The datasets contains transactions made by credit cards in September 2013 by european cardholders. This dataset presents transactions that occurred in two days, where we have 492 frauds out of 284,807 transactions.
Features V1, V2, ... V28 are the principal components obtained with PCA, the only features which have not been transformed with PCA are 'Time' and 'Amount'. The feature 'Time' contains the seconds elapsed between each transaction and the first transaction in the dataset. The feature 'Amount' is the transaction Amount, this feature can be used for example-dependant cost-senstive learning. The Feature 'Class' is the class label, where 1 is a fraudlent transaction and 0 is a normal transcation. Source: https://www.kaggle.com/dalpozz/creditcardfraud
Here are the methods I will apply to this problem:
Libraries Used: pandas, numpy, scikit-learn, keras, matplotlib, plotly, and seaborn
Given the severe class imbalance (0.17% of fraudulent transactions), rather than measuring accuracy I will use precision and recall to evaluate the performance of each method. I will also plot the normalized confusion matrix to help visualize performance of each method.

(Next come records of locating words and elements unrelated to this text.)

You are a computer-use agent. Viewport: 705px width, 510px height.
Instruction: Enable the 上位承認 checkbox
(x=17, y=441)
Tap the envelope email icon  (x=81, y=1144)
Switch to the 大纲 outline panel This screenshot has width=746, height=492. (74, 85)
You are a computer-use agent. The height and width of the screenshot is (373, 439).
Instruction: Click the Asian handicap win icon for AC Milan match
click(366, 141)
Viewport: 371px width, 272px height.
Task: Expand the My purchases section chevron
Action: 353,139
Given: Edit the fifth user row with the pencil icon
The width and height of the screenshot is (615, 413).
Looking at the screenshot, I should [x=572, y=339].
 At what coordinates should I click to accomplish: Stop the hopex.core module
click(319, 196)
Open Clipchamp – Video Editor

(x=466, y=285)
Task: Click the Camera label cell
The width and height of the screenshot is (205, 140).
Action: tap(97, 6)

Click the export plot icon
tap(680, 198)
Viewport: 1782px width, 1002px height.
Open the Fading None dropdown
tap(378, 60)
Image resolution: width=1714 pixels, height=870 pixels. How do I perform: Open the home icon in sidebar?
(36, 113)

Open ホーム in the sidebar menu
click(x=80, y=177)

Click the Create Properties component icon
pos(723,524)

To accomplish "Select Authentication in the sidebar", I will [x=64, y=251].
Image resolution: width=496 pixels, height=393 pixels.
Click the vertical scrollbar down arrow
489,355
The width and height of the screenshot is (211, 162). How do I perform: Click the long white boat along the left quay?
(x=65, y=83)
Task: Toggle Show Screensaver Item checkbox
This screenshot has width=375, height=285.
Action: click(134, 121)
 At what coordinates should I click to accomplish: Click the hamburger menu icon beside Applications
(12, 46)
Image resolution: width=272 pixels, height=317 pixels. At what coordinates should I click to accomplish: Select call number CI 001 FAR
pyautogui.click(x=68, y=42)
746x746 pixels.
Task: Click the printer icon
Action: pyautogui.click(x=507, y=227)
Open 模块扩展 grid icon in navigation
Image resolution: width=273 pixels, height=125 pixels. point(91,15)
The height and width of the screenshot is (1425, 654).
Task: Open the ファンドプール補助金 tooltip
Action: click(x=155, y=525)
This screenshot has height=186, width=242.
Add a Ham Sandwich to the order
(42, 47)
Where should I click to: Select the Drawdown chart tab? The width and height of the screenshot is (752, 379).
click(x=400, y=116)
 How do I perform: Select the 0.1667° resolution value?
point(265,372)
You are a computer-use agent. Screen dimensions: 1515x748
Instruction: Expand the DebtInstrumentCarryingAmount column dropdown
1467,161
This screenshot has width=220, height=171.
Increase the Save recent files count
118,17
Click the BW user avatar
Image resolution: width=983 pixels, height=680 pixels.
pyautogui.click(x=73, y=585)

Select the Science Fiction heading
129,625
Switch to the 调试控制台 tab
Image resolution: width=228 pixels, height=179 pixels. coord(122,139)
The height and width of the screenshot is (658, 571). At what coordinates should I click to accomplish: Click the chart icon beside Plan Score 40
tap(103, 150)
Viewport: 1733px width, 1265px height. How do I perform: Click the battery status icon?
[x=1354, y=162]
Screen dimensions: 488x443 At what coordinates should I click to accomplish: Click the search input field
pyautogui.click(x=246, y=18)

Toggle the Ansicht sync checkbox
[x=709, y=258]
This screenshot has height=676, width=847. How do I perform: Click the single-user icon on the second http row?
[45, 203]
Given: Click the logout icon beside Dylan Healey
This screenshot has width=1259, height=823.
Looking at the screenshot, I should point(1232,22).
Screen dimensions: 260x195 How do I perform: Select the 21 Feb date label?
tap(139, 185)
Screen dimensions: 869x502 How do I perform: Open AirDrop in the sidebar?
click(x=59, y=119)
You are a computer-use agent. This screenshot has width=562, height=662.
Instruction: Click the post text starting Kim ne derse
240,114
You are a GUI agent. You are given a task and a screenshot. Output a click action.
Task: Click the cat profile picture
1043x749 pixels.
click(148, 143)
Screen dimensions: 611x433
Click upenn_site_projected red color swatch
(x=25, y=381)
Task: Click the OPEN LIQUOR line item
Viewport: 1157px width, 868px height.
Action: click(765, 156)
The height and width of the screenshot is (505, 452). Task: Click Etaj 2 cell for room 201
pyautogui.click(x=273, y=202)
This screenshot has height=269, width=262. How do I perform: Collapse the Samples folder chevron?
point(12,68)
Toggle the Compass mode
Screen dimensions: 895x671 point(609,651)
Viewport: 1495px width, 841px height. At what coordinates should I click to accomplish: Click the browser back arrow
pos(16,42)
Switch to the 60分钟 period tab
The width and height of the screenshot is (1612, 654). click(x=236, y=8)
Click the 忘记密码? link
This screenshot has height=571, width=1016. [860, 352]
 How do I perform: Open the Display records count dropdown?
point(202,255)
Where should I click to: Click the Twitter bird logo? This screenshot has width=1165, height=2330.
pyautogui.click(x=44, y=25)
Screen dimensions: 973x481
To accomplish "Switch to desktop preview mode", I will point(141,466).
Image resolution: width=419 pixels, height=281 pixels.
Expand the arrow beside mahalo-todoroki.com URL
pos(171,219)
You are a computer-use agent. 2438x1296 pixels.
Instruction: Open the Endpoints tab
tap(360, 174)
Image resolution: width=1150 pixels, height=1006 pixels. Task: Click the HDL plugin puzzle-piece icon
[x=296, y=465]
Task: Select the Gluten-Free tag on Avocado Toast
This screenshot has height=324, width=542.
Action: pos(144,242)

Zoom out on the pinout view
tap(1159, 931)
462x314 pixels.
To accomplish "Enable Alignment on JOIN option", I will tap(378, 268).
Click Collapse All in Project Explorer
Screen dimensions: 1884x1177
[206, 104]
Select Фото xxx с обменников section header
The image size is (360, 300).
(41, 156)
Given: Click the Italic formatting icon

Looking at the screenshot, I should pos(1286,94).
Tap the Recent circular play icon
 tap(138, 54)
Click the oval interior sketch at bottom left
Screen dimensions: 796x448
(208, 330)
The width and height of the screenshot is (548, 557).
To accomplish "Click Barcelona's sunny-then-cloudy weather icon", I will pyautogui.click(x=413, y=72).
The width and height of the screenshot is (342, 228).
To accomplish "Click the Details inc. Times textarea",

Precision measures the classifier's ability not to label a negative sample as positive:
Precision = $\frac{TP}{TP+FP}$
Recall measures the classifier's ability to find all the positive samples of a class, in other words the true positive rate:
Recall = $\frac{TP}{TP+FN}$
where TP is true positive, FN false negative, and FP false positive.
For fraud detection, I want a model with high recall, i.e. a model that captures all fraud transactions. Also, I want a model with minimal false positive rate, which would most likely depend on the goals of the business. High precision is not that important for this particular exercise, so long as the false positive (or false alarm) rate is kept low, for instance less than 5%. Again this would depend on the business goals/application.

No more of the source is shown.